Alec turned, pulling Mairi into his side. Lips still damp with their oath, Mairi stared out at the procession coming up onto the knoll. “Oh my,” she breathed. A mass of people walked toward them, Weylyn and Cinnia, running in front with Daisy. Kenneth slapped Alec on the back.

“I take it she said aye,” Ian said, working his still-bound leg under him, his arm propped on a crutch. He smiled at Mairi.

“I did,” she said. “But…?” Her arm went out to the people trudging up the hill. Her family in the lead, but followed by Barra villagers, several ladies around Millie. One of the women shrieked as Millie’s dogs flew past her to run up the hill with Daisy, Ares, and Alec’s wolfhounds.

“They’ve come to see their chief wed,” Ian said.

Kenneth looked out toward the large group. “Your priest from Mull came and has agreed to save our souls until another cleric can be found for Barra. He can bless ye and bless the ground as well.”

“The ground?” Mairi asked, looking down at the grass where the daisies waved up at her.

Alec pulled her around to face him. “We are building, but not on Kisimul. This hill is where our home will be.”

“But Kisimul?” she asked.

“We will rebuild, but we will not live there. If Weylyn or Cinnia wish to return when they leave home, they can, but they will have the choice. Otherwise, Kisimul will be used for official functions and as a refuge if Barra is in danger.”

Mairi looked out at the bay, remembering the view in the dark with stars overhead. “This meadow is our special place,” she whispered and looked to Alec.

“Aye, lass.” He bent close to her ear. “Where I will love ye under the stars.” His words sent a sensual shiver down through Mairi, and she turned to kiss him again.

Someone cleared his throat. “I believe there are some oaths to take before the kiss.” Father Kenan smiled, his bushy brows raised, and Mairi released her hold on Alec. By then the group of over a hundred people had made it up, filling their grassy hill. Children chased butterflies and dragonflies amongst the flowers. Dogs chased the children, making them laugh and tumble. And people clustered around, smiling and shushing one another.

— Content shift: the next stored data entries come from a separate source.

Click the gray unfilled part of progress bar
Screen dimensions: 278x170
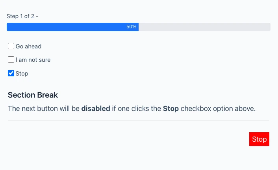tap(204, 27)
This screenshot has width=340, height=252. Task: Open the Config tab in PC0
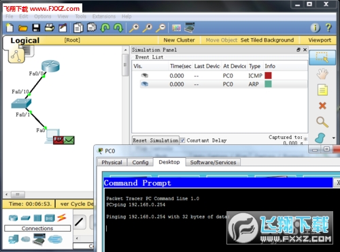[x=140, y=162]
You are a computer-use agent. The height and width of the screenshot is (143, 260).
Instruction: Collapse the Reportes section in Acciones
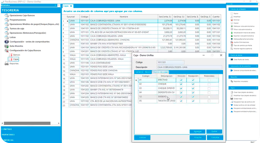click(x=255, y=77)
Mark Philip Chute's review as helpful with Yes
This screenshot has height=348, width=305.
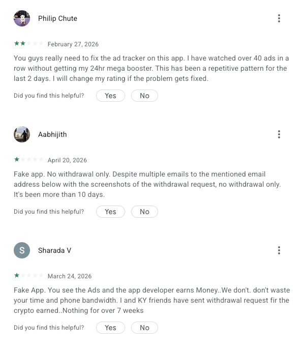(110, 96)
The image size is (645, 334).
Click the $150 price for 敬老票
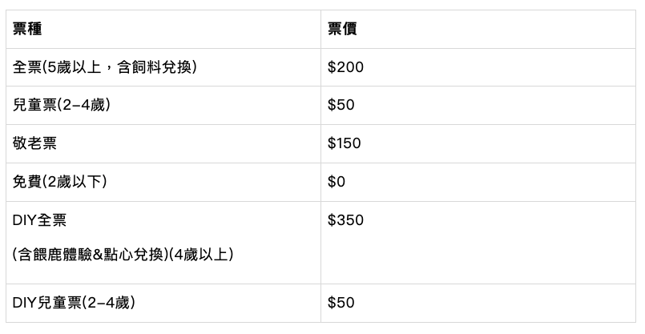click(345, 144)
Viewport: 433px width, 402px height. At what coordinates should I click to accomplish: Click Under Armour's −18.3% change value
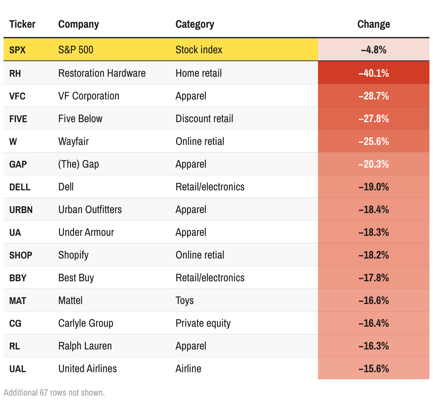click(373, 232)
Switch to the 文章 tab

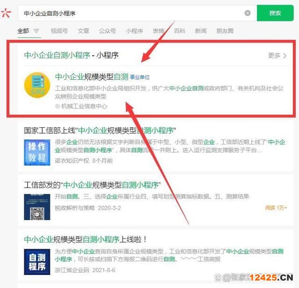pyautogui.click(x=83, y=31)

It was the most beautiful of days, and Mairi tipped her face to the blue sky. With Father Kenan’s words, they repeated their oaths for the crowd, and before the clergy could suggest it, Alec pulled her back into his arms.

“Ye are no longer the lone Wolf of Kisimul Castle,” Mairi said, smiling into his face.

“And ye are no longer its captive,” he said. “Ye are Mairi MacNeil, and I love ye.”

“Come here,” she said, tugging him down. “I love ye, too.”

As their lips met, a cheer rose through the crowd, but Mairi lost herself in the power wrapping around her, protecting her and freeing her at the same time. The power of love.